--- START Information shown ---

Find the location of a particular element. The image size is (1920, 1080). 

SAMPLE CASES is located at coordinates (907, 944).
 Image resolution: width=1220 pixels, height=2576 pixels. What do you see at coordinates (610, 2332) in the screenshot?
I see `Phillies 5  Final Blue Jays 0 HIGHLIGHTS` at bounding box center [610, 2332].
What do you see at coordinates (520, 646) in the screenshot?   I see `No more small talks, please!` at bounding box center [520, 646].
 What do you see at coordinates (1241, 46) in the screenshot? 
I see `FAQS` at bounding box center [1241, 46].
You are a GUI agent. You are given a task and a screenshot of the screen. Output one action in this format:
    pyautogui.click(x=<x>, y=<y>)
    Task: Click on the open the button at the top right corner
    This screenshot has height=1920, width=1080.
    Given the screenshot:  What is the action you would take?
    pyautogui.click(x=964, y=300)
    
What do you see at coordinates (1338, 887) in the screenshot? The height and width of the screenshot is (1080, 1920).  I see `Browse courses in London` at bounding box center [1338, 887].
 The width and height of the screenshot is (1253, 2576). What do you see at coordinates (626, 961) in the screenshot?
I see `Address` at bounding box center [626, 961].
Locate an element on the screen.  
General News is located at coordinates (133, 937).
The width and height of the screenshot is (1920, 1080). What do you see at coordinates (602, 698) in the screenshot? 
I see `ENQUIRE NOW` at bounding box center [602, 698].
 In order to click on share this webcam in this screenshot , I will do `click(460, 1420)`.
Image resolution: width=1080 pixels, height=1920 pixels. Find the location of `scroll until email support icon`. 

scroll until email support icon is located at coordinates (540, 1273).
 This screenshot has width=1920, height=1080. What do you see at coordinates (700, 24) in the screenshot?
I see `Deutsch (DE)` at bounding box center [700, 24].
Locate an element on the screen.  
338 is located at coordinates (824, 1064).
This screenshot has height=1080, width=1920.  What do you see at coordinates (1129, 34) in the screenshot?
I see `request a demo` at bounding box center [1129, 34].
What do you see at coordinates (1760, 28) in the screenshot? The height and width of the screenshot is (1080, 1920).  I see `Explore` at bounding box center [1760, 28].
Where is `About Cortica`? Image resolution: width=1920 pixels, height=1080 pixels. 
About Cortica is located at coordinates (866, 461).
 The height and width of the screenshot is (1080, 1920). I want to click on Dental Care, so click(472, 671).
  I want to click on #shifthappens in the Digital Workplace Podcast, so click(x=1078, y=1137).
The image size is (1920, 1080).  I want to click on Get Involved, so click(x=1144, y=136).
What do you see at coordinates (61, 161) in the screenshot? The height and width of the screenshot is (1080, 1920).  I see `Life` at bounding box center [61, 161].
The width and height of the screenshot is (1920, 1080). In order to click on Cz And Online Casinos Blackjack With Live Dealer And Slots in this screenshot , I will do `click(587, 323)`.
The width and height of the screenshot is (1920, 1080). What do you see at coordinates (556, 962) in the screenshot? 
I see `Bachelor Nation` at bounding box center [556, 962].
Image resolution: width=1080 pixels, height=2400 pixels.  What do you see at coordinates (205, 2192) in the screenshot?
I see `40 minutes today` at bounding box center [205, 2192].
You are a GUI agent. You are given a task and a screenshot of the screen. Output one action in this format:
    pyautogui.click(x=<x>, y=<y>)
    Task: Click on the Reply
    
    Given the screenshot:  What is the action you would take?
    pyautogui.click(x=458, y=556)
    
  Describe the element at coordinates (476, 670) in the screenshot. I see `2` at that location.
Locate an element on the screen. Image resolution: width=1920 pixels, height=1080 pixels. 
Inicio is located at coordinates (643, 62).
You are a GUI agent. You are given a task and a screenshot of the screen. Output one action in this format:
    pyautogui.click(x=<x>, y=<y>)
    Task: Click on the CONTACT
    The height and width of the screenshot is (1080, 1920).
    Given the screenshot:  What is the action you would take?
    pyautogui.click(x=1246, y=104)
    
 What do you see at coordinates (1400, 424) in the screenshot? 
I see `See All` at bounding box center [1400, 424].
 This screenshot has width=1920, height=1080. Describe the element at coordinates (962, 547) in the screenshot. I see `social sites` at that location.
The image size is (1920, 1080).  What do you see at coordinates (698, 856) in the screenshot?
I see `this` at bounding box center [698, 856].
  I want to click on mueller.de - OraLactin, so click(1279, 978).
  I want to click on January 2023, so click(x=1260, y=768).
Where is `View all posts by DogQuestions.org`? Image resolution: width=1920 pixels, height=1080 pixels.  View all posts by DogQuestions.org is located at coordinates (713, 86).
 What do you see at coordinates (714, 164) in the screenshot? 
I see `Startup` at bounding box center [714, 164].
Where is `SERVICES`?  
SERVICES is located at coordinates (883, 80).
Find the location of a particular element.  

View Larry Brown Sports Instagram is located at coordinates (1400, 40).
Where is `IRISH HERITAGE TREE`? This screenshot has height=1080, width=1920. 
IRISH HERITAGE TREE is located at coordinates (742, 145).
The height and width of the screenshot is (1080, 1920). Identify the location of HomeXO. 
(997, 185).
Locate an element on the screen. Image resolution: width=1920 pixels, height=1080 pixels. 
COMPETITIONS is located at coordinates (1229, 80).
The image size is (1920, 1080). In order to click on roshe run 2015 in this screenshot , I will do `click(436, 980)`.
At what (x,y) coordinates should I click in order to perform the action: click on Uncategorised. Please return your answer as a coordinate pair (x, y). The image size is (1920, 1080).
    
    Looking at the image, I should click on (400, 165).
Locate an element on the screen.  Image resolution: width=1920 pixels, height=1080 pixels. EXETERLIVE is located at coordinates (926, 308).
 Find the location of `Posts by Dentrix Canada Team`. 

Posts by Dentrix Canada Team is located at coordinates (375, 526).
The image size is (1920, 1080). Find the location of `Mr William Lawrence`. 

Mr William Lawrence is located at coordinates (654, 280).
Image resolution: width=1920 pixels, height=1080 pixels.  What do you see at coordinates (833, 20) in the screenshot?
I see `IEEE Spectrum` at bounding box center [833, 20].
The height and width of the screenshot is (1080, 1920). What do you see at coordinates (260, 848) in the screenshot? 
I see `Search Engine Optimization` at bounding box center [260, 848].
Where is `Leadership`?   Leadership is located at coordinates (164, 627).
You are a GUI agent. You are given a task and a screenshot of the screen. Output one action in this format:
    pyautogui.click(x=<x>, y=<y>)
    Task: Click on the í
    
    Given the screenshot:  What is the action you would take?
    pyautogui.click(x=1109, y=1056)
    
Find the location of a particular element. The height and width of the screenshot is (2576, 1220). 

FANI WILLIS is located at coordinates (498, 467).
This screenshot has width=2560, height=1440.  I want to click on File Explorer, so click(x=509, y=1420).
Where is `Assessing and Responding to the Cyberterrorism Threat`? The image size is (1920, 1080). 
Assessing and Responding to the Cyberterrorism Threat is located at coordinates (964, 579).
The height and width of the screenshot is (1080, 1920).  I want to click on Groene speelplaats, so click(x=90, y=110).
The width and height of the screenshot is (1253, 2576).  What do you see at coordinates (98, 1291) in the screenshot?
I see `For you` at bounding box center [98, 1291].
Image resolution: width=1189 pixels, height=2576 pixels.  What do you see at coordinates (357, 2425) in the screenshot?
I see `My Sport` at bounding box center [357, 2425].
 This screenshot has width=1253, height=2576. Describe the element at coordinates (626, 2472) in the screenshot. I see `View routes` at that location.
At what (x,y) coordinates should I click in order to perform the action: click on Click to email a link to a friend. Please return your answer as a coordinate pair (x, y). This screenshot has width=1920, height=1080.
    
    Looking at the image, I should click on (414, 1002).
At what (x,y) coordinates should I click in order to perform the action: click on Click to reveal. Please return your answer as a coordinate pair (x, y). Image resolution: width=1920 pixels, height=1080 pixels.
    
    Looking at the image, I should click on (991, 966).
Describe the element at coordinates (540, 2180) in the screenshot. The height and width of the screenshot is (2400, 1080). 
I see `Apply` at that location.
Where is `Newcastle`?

--- END Information shown ---

→ Task brief: Rewrite the records as a numbered list, one item per line and blank lines omitted, beginning with the line that contains "The image size is (1920, 1080). Find" and ending with the line that contains "Assessing and Responding to the Cyberterrorism Threat is".

→ Completed task:
1. The image size is (1920, 1080). Find the location of `Mr William Lawrence`. 
2. Mr William Lawrence is located at coordinates (654, 280).
3. Image resolution: width=1920 pixels, height=1080 pixels.  What do you see at coordinates (833, 20) in the screenshot?
4. I see `IEEE Spectrum` at bounding box center [833, 20].
5. The height and width of the screenshot is (1080, 1920). What do you see at coordinates (260, 848) in the screenshot? 
6. I see `Search Engine Optimization` at bounding box center [260, 848].
7. Where is `Leadership`?   Leadership is located at coordinates (164, 627).
8. You are a GUI agent. You are given a task and a screenshot of the screen. Output one action in this format:
9.     pyautogui.click(x=<x>, y=<y>)
10.     Task: Click on the í
11.     Given the screenshot:  What is the action you would take?
12.     pyautogui.click(x=1109, y=1056)
13. Find the location of a particular element. The height and width of the screenshot is (2576, 1220). 
14. FANI WILLIS is located at coordinates (498, 467).
15. This screenshot has width=2560, height=1440.  I want to click on File Explorer, so click(x=509, y=1420).
16. Where is `Assessing and Responding to the Cyberterrorism Threat`? The image size is (1920, 1080). 
17. Assessing and Responding to the Cyberterrorism Threat is located at coordinates (964, 579).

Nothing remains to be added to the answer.